De grandes espérances
1 h 45 – réalisateur : Sylvain Desclous
Rebecca Marder est une actrice impec-cable. Autour d’elle, Emmanuelle Bercot, Benjamin Lavernhe, tous deux très bien, et Marc Barbé, présence mutique particulièrement efficace. Le film est excellent, limpide, fouillé, sur une gamme thématique étendue mêlant l’intime, le thriller, le politique, le suspense, le social. Passionnant de bout en bout et scénaristiquement très élaboré, avec un retournement final dont l’immoralité ajoute à la jubilation du spectateur ! À ne pas manquer.
Voyages en Italie
1 h 35 – réalisatrice : Sophie Letourneur
Étonnante prouesse. Sophie Letourneur, parfaite en outre à l’écran, parvient à bâtir, avec la complicité merveilleusement efficace de Philippe Katerine, un film délicieux d’inutilité existentielle tâtonnante, autour de la parenthèse italienne approximative et aléatoire d’un couple lunaire qui boite un peu, avec indolence, à la recherche d’une thérapie pour des insatisfactions quotidiennes affirmées sans insister. Un tissage extrêmement délicat et réussi de riens accumulés, glanés au fil d’une observation acérée et imparable. Un petit miracle d’enchantement pour qui sait se satisfaire du spectacle ému d’un ennui affectueusement partagé. Et, en plus, c’est très drôle !

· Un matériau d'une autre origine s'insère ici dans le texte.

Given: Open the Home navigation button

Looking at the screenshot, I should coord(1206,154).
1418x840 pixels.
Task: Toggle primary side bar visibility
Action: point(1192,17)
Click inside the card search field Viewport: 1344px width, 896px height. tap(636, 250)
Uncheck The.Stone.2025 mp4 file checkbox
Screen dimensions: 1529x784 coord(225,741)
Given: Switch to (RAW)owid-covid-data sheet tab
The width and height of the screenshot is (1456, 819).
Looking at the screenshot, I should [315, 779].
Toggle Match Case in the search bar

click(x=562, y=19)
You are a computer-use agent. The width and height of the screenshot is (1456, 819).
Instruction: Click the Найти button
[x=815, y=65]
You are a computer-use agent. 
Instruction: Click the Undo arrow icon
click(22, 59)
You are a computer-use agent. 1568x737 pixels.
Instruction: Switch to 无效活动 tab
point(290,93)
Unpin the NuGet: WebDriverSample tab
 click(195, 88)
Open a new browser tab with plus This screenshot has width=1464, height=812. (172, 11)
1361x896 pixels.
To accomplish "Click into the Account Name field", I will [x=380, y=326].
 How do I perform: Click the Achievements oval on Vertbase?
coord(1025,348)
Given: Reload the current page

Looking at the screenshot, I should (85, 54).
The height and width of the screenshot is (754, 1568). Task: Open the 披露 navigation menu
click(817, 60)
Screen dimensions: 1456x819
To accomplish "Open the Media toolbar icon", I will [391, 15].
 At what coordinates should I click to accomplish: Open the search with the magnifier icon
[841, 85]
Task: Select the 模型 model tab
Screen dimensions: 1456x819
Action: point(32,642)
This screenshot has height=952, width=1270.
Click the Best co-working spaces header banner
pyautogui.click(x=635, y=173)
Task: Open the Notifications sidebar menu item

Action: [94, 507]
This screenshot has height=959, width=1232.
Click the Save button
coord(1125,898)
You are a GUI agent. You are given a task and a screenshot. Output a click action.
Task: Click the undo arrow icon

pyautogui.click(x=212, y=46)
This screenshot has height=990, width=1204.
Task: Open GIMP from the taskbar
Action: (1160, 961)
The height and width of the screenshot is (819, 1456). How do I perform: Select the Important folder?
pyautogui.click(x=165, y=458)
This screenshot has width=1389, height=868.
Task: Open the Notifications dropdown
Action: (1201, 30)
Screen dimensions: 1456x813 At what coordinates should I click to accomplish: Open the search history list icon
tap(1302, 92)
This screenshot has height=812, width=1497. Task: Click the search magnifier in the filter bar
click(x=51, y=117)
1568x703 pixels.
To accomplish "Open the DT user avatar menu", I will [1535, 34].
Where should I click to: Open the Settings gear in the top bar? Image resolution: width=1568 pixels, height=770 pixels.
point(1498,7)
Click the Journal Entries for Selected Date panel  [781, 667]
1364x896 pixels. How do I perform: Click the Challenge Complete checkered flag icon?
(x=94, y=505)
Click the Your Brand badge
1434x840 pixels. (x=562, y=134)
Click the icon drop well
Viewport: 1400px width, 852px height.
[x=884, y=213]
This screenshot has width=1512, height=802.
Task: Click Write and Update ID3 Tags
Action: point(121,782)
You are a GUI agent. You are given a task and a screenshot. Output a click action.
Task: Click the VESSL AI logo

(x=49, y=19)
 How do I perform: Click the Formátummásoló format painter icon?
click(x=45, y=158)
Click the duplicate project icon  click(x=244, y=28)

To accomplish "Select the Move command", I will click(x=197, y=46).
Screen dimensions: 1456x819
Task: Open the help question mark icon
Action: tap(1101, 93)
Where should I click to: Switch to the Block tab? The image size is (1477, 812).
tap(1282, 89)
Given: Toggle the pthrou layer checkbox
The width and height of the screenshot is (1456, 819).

Le capitaine Volkonogov s’est échappé
2 h 05 – réalisateurs : Natalya Merkulova et Aleksey Chupov
Bras armé des purges de Staline, saisi par la terreur d’en devenir victime, il s’enfuit avec les fiches d’une poignée de malheureux, bénéficiaires avant exécution des « méthodes spécifiques » qu’il pratiquait. Hanté par la perspective d’une punition éternelle, traqué par ses anciens camarades, il s’obstine au porte-à-porte des familles de ceux qu’il tortura, quêteur absurde et désespéré d’un pardon qui lui ouvrirait, croit-il, le Paradis. Péripéties aux ressorts inattendus, scènes glaçantes, noirceur cynique du totalitarisme stalinien, galerie forte de personnages cernés en quelques traits ; mise en scène, acteurs, impeccables. Impressionnant.
Les Trois Mousquetaires
2 h 01 – réalisateur : Martin Bourboulon
Car il faut bien y revenir. La déception doit être dite. On attendait beaucoup et tout est dans l’affiche. Des gueules, des décors, des costumes, du bruit, des torches agitées dans des couloirs obscurs, des chevaux au galop, des combats confus et une esquisse de non-intrigue qui ne l’est pas moins. Louis Garrel est garanti d’époque en Louis XIII remarquable, royal et dépassé. François Civil conserve à d’Artagnan tout son charme, Athos – Vincent Cassel – déprime sans conviction, Romain Duris en Aramis fait des mots et des signes de croix, Pio Marmaï qui n’a pas la carrure du colosse qu’on a tant aimé tonitrue et fornique en Porthos bisexuel, Lyna Khoudri s’essaie à la soubrette, Vicky Krieps à la reine, Eva Green à la résurrection. Ça virevolte, ça s’empanache et ça remue ; mais, dans ce spectacle profus de carnaval déjanté, on ne croit plus à rien car, au fond, on ne comprend rien. Des héros sans épaisseur bondissent. Et le film nous en met plein les yeux, en nous laissant le goût amer de ce qu’il n’a pas été.